Source code for laue_dials.command_line.predict

#!/usr/bin/env python
"""
This script predicts reflections for integration
"""

import logging
import sys
import time
from itertools import repeat
from multiprocessing import Pool

import gemmi
import libtbx.phil
import numpy as np
from dials.algorithms.spot_prediction import ray_intersection
from dials.array_family import flex
from dials.array_family.flex import reflection_table
from dials.util import show_mail_handle_errors
from dials.util.options import (ArgumentParser,
                                reflections_and_experiments_from_files)
from dxtbx.model import ExperimentList

from laue_dials.algorithms.outliers import gen_kde
from laue_dials.utils.version import laue_version

# Print laue-dials + DIALS versions
laue_version()

logger = logging.getLogger("laue-dials.command_line.predict")

help_message = """
This script predicts reflections for integration using a refined geometry experiment and reflection file.

This program takes a refined geometry experiment and reflection file, builds a
DIALS experiment list and reflection table, and predicts the feasible set of
reflections on the detector for integration using the refined geometry.
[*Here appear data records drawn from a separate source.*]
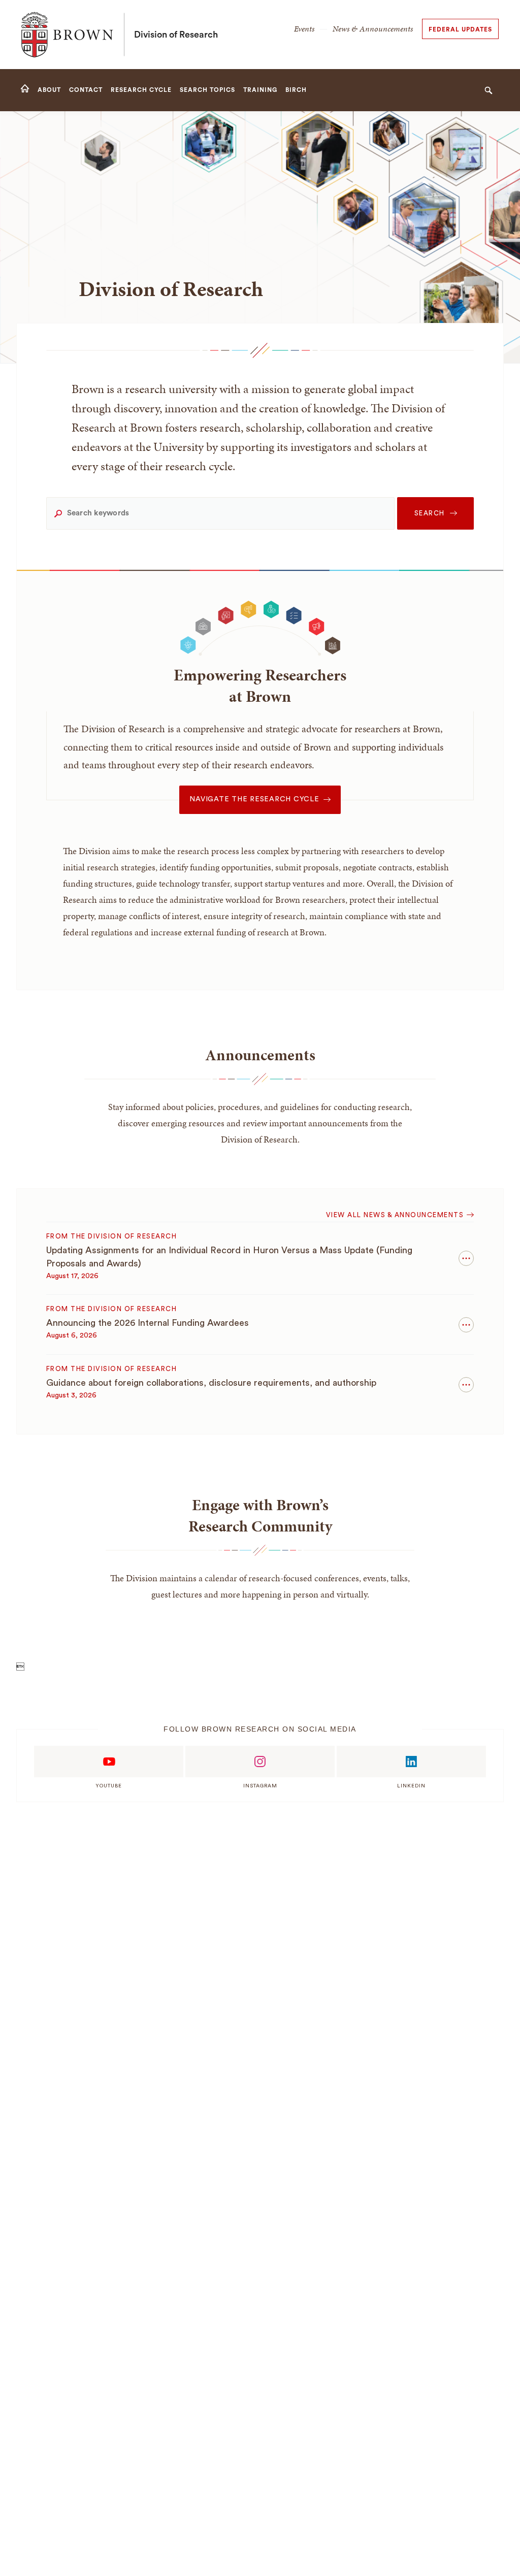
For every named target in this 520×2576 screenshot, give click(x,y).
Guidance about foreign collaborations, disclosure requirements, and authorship (211, 1382)
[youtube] (108, 1761)
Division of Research (176, 34)
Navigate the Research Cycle (254, 799)
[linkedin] (411, 1761)
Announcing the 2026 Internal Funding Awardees (147, 1322)
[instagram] (260, 1761)
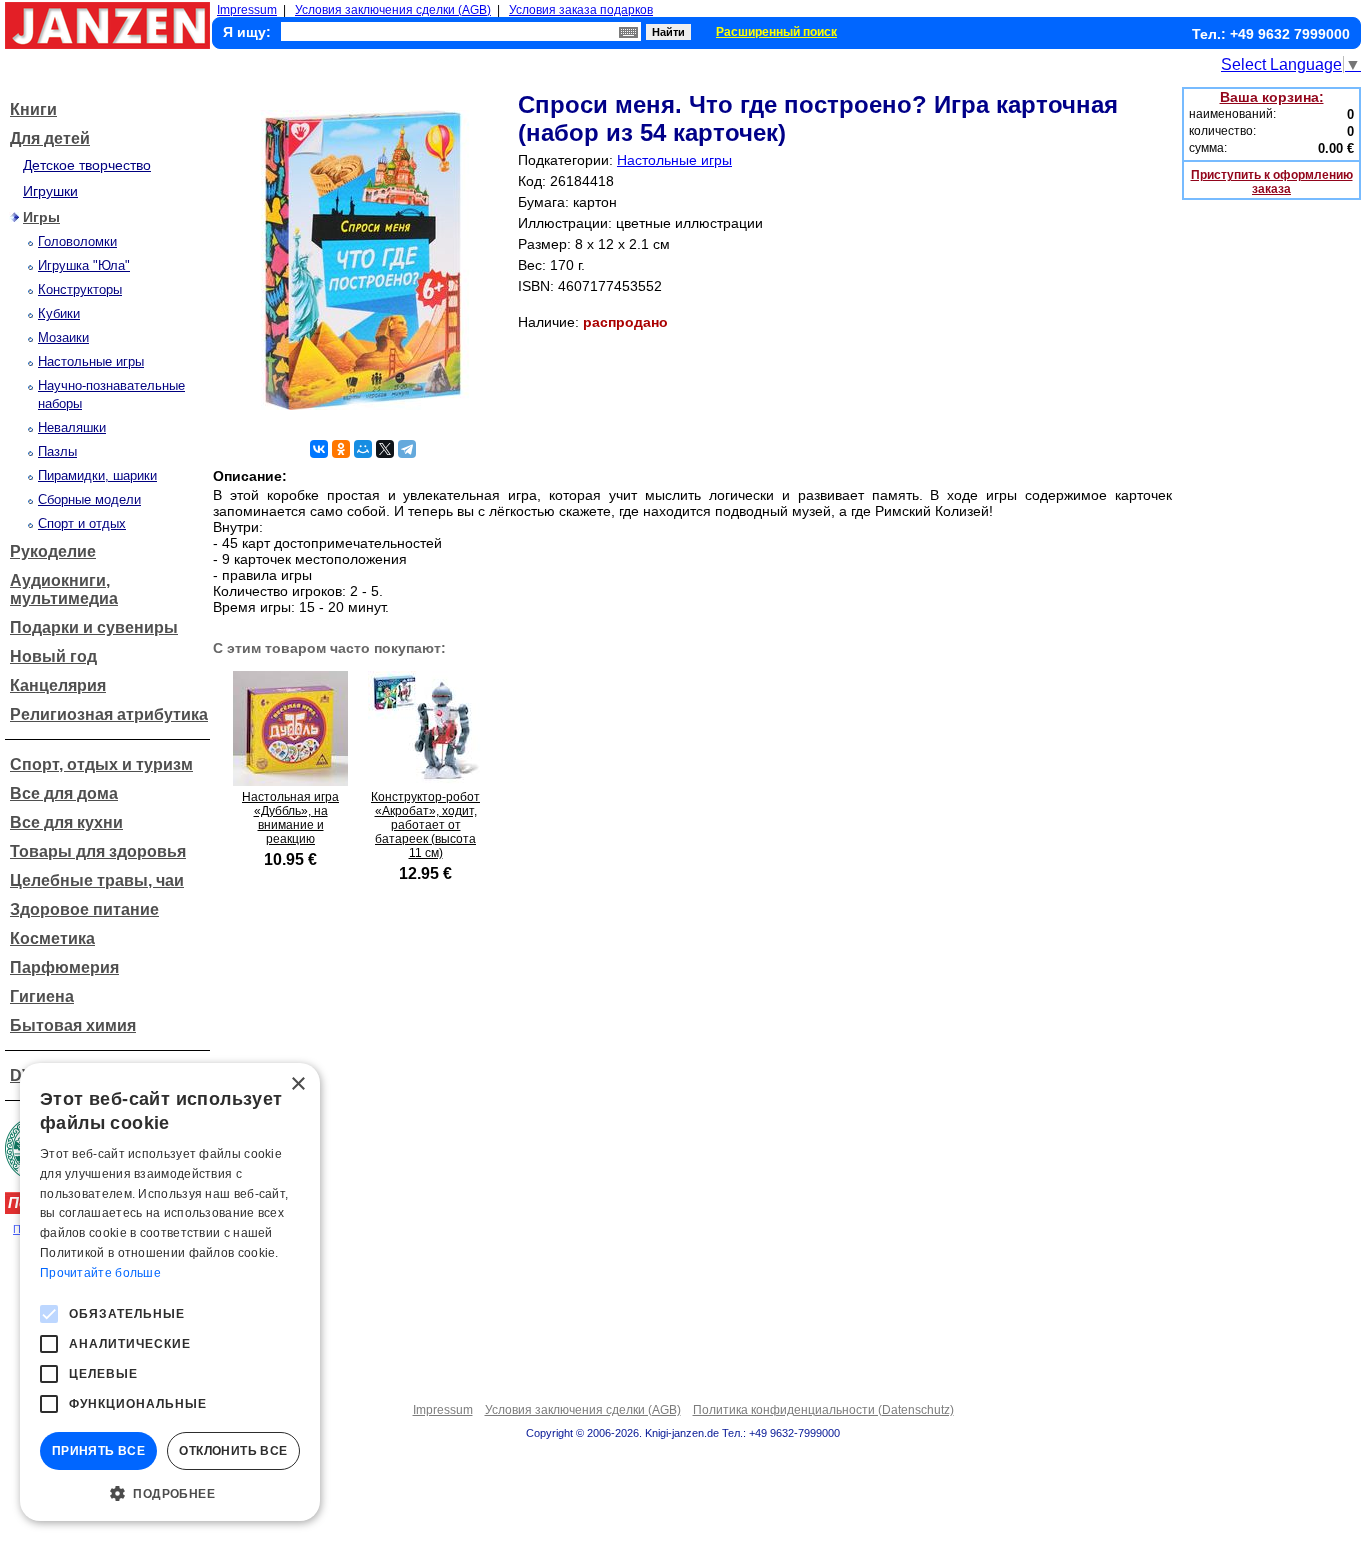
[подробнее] (290, 780)
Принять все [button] (98, 1451)
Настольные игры (91, 361)
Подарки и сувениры (94, 627)
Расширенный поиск (776, 32)
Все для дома (64, 793)
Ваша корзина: (1272, 97)
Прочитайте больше (100, 1273)
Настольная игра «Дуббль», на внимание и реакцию (290, 818)
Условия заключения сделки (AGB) (393, 10)
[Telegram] (407, 449)
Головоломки (77, 241)
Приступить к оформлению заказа (1272, 182)
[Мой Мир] (363, 449)
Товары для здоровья (98, 851)
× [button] (297, 1084)
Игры (41, 217)
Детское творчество (87, 165)
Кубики (59, 313)
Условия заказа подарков (581, 10)
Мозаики (63, 337)
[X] (385, 449)
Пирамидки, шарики (97, 475)
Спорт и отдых (82, 523)
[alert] (170, 1292)
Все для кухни (66, 822)
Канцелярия (58, 685)
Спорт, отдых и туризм (101, 764)
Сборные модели (89, 499)
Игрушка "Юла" (84, 265)
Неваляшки (72, 427)
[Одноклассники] (341, 449)
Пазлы (57, 451)
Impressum (247, 10)
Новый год (53, 656)
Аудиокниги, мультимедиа (64, 589)
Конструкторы (80, 289)
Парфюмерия (64, 967)
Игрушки (50, 191)
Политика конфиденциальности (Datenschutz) (823, 1410)
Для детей (50, 138)
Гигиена (42, 996)
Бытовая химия (73, 1025)
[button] (170, 1492)
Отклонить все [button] (233, 1451)
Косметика (52, 938)
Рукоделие (53, 551)
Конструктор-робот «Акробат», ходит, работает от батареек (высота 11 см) (425, 825)
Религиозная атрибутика (109, 714)
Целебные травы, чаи (97, 880)
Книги (33, 109)
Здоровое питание (84, 909)
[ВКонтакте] (319, 449)
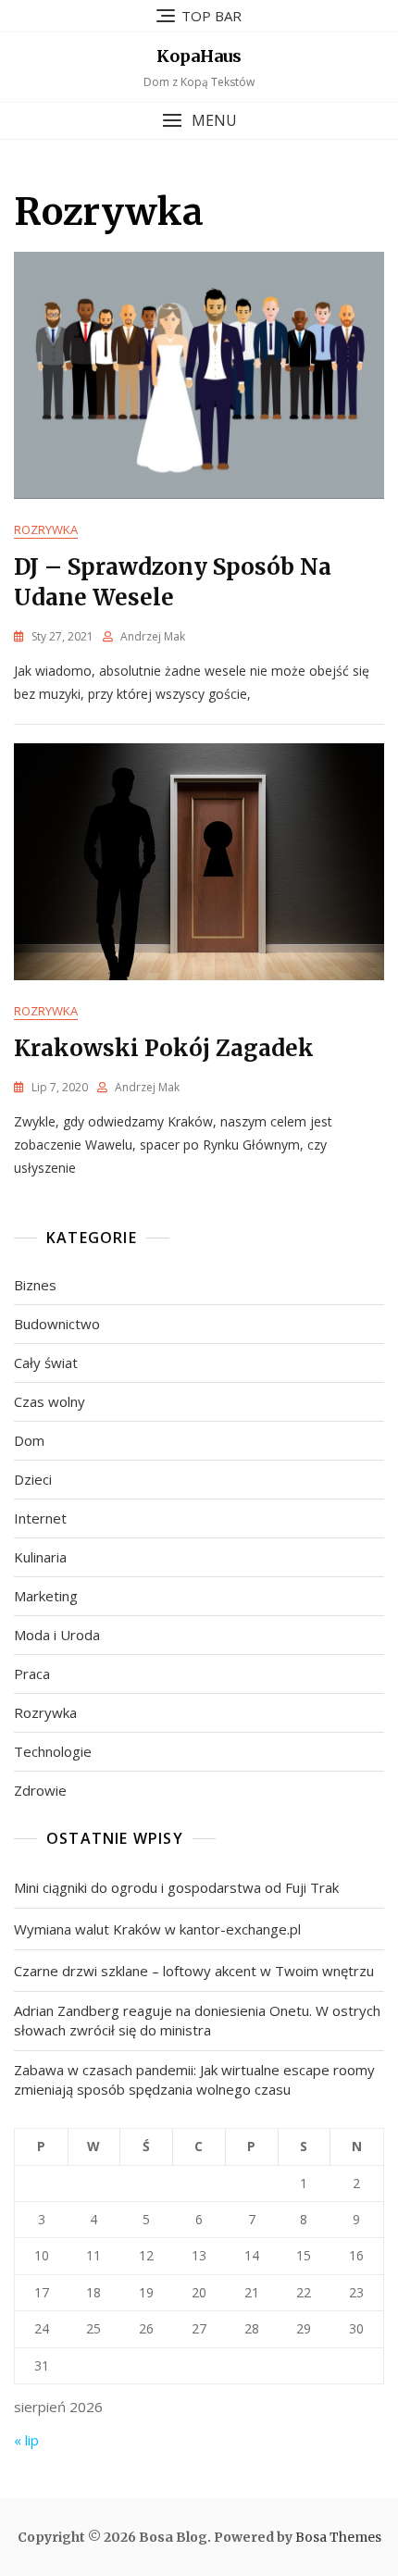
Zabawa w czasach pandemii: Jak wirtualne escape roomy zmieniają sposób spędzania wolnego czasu (194, 2079)
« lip (26, 2440)
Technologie (53, 1751)
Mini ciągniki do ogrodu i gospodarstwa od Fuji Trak (176, 1887)
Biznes (35, 1285)
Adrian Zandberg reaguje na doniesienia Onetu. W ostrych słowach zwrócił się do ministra (197, 2020)
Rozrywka (46, 529)
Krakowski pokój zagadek (164, 1048)
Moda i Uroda (57, 1634)
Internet (40, 1518)
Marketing (46, 1596)
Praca (32, 1673)
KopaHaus (199, 56)
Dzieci (33, 1479)
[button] (199, 121)
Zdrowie (40, 1790)
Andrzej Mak (152, 636)
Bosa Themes (338, 2537)
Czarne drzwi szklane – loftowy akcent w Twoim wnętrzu (194, 1970)
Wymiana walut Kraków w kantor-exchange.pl (157, 1929)
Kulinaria (40, 1557)
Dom (29, 1440)
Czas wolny (49, 1401)
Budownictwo (57, 1323)
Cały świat (46, 1362)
The output is a predicted reflection table (predicted.refl), which contains
the necessary information for the integrator to locate predicted spots
and integrate them.

Examples::

    laue.predict [options] poly_refined.expt poly_refined.refl
"""

# Set the phil scope
phil_scope = libtbx.phil.parse(
    """
output {
  reflections = 'predicted.refl'
    .type = str
    .help = "The output reflection table filename."

  log = 'laue.predict.log'
    .type = str
    .help = "The log filename."
  }

nproc = 1
  .type = int
  .help = Number of parallel processes to run

wavelengths {
  lam_min = None
    .type = float(value_min=0.1)
    .help = "Minimum wavelength for beam spectrum"
  lam_max = None
    .type = float(value_min=0.2)
    .help = "Maximum wavelength for beam spectrum"
  }

reciprocal_grid {
  d_min = None
    .type = float(value_min=0.1)
    .help = "Minimum d-spacing for reflecting planes"
  }

cutoff_log_probability = 0.
  .type = float
  .help = "The cutoff threshold for removing unlikely reflections"
""",
    process_includes=True,
)

working_phil = phil_scope.fetch(sources=[phil_scope])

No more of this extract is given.